▶ SELECTED TEXT:
:::

“S” is for “StoryADay,” “Superstars,” and “Scrivener”

My intention today was to write only about StoryADay (StADa). However, I am compelled also to write about Scrivener for Windows.

StoryADay originated in 2010 when Julie Duffy decided to challenge herself to write a short story every day in May. She invited a few friends to join her, encouraged them with daily writing prompts, and a vibrant writing community was born.  Although the May challenge to write a short story every day remains the centerpiece, Julie has continued to add features to the website. The Challenge is repeated in September, she hosts a weekly podcast, a weekly “Write on Wednesday” writing prompt, an annual “StoryFest” celebrating the May stories and their authors, a monthly Serious Writers’ Accountability Group (SWAGr), and a host of various writing resources. Writer’s Digest has, for many years, named StoryADay as one of the 101 Best Writing Websites.

The best part of StADa as far as I’m concerned is the “Superstars” community Julie created a couple of years ago. The original enticement for me was that she enhanced the May and September challenge prompts with her commentary and suggestions. As with the public website, however, she has continued to add features to Superstars. We have a private Slack forum, where we share our setbacks and triumphs, suggestions/news about workshops, places to submit, our blogs, and a weekly SWAGr thread. We have regular critique weeks for feedback on our May and September stories, daily writing sprints, and specialized workshops and master classes. “Superstars” isn’t free, but it’s the best investment I’ve made in my writing. Unlike other paid writing communities, Julie fosters a nurturing, non-competitive group, without any pressure regarding how much or little someone participates. Lurking is acceptable.

:::

▶ REQUIRED TASKS:
1. According to the post about StoryADay, what has Writer's Digest named StoryADay for many years?
2. Write the next part of the post about StoryADay, picking up after its final sentence.
The entries that follow have no connection to the post about StoryADay.

[Stored dataset items]
:::

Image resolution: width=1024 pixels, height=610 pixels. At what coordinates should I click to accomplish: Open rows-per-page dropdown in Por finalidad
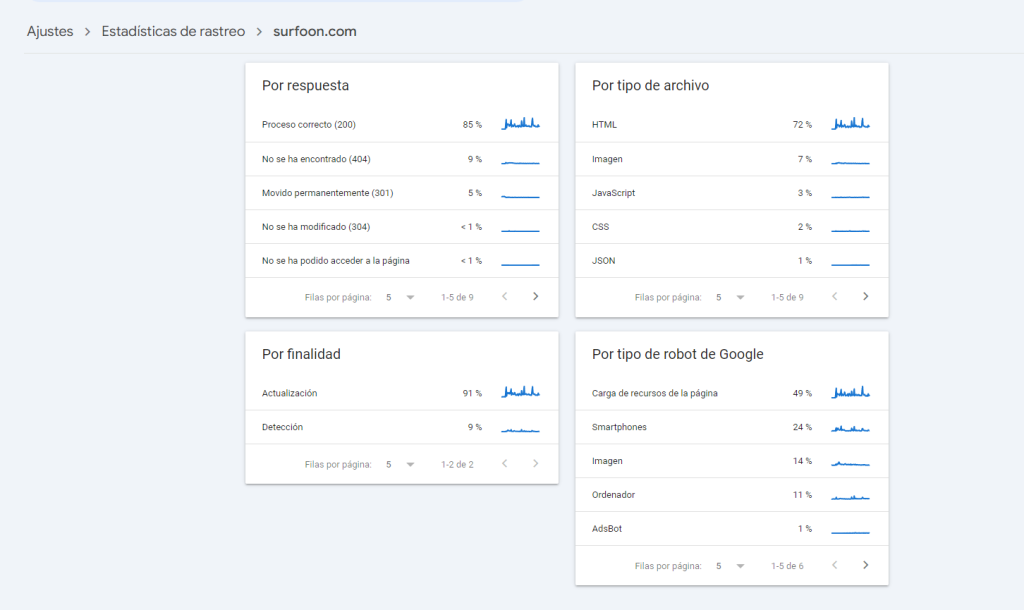coord(399,464)
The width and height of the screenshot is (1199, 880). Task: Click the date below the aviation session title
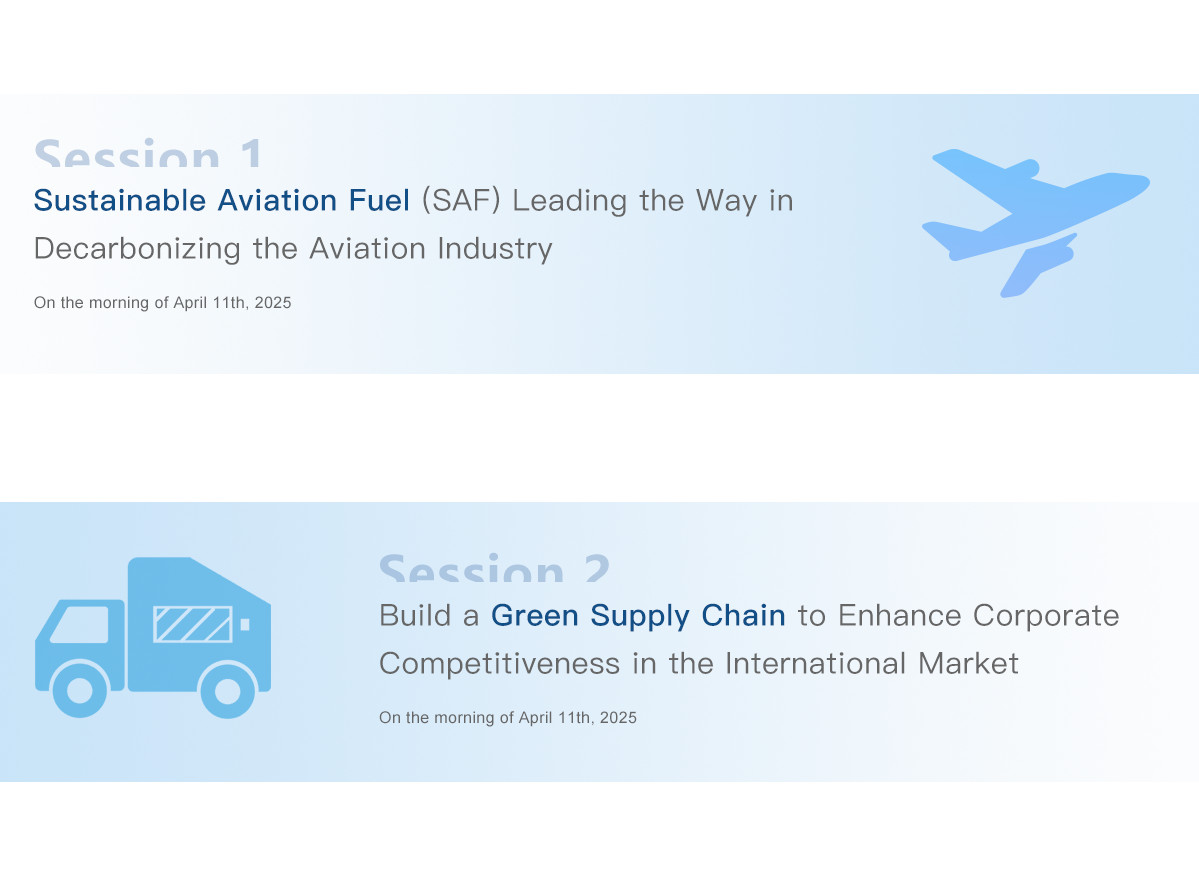163,302
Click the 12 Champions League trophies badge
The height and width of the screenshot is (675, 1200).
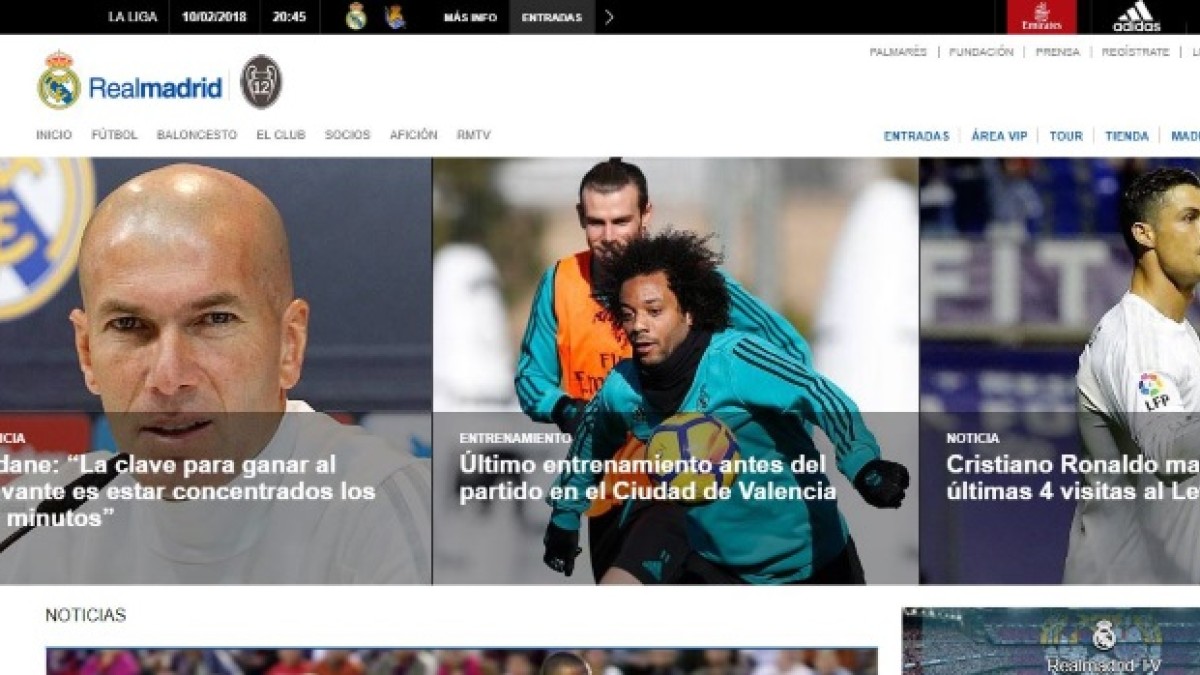(x=261, y=82)
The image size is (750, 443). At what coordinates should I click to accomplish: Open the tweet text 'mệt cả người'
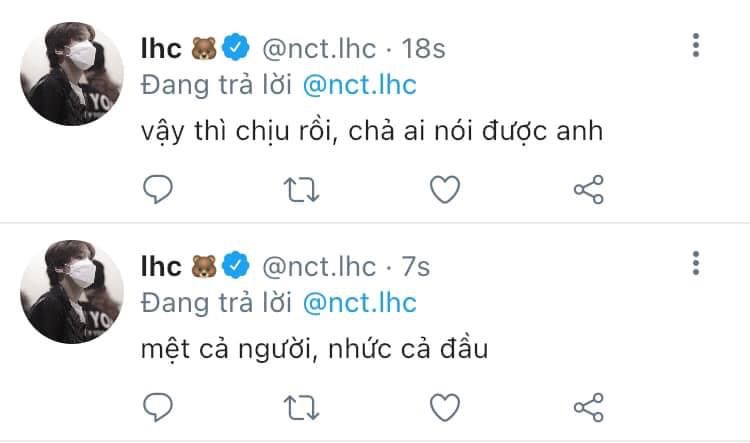(230, 349)
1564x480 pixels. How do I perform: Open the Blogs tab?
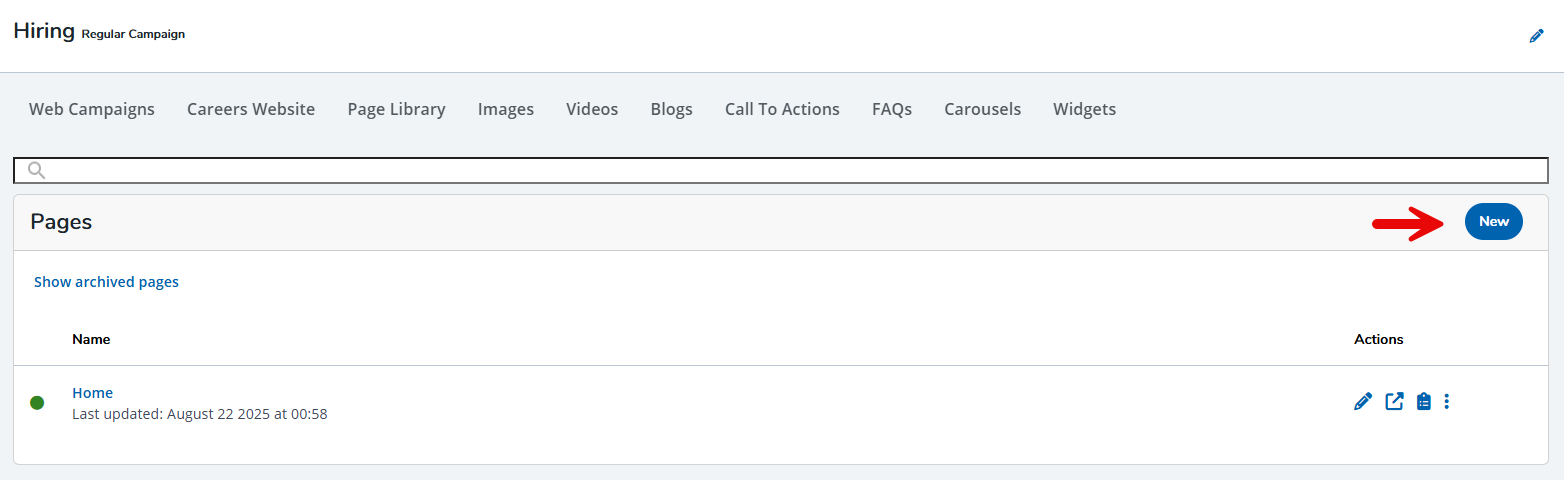(x=671, y=109)
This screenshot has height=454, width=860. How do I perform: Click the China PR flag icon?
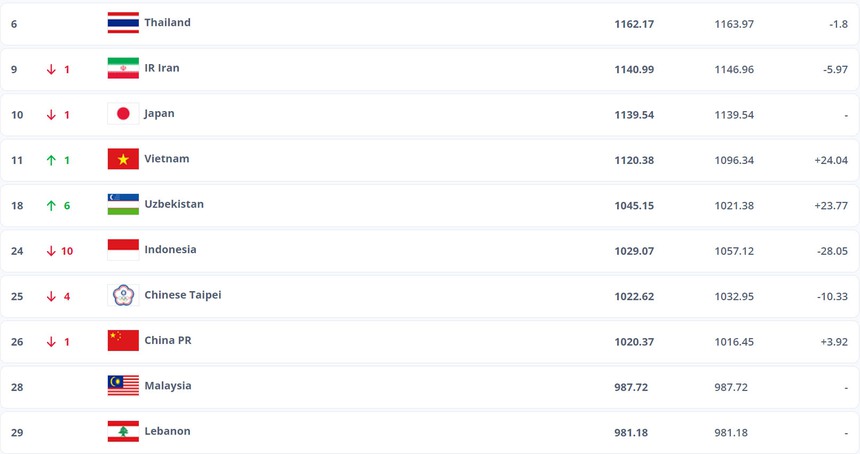pos(123,340)
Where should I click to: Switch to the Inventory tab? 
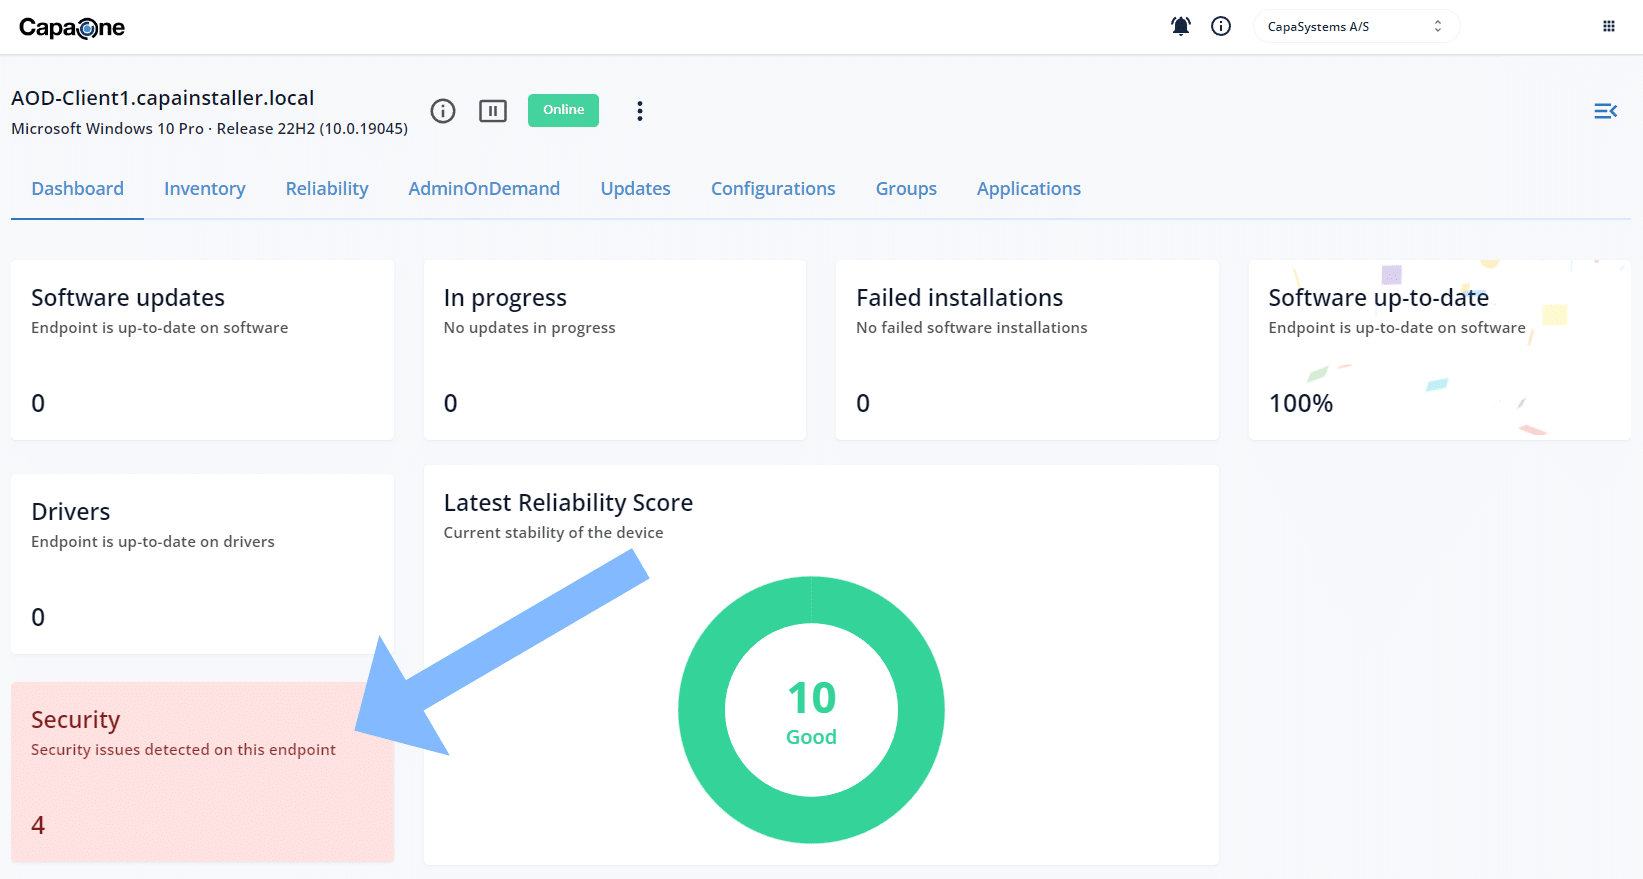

:::

▶ RESPONSES FOR EACH TASK:
1. One of the 101 Best Writing Websites.

2.
Join us on May 1st! You can write daily if you want or set a schedule that works for you. It’s a great opportunity to exercise your writing chops.

Now, for my thoughts on Scrivener. I’ve been an enthusiastic Scrivener user since I started writing fiction in 2018. After plowing my way through the Scrivener tutorial, I decided to invest in “The Scrivener Coach” Joseph Michael‘s, “Learn Scrivener Fast” tutorial (an excellent course, by the way). That’s when I discovered that Scrivener for Windows was an earlier, more cumbersome, version (Version 1) than the Version 3 available to Mac users. The course focused primarily on Mac but was very good about correlating the differences and providing instruction for Windows’ users when necessary. With that brief exposure to Version 3, I (and many Windows users) have been salivating for our upgrade which, at the time, was promised within months.

Months stretched into years. Luckily, Literature and Latte, Scrivener’s owners, promised a free upgrade to users who had bought version 1 in a particular timeframe. I signed up for their mailing list, checked for upgrades every time I opened my Scrivener app, and fairly patiently waited for the upgrade. While Beta versions were available, I decided against that route because apparently working in a Beta version didn’t jibe well with existing projects in version 1.

So, here it is, two and a half years later. I’m doing a Google search on some unrelated subject and accidentally discover that Scrivener 3 for Windows was released ONE MONTH AGO. Words cannot describe how thoroughly pissed I am that Literature and Latte didn’t deign to notify/email we legions of Version 1 users that the Holy Grail of writing software for Windows is here at last. Nevertheless, I am equally thrilled to have downloaded it and can’t wait to immerse myself after I finish this post. Just in time for the Story A Day May Challenge.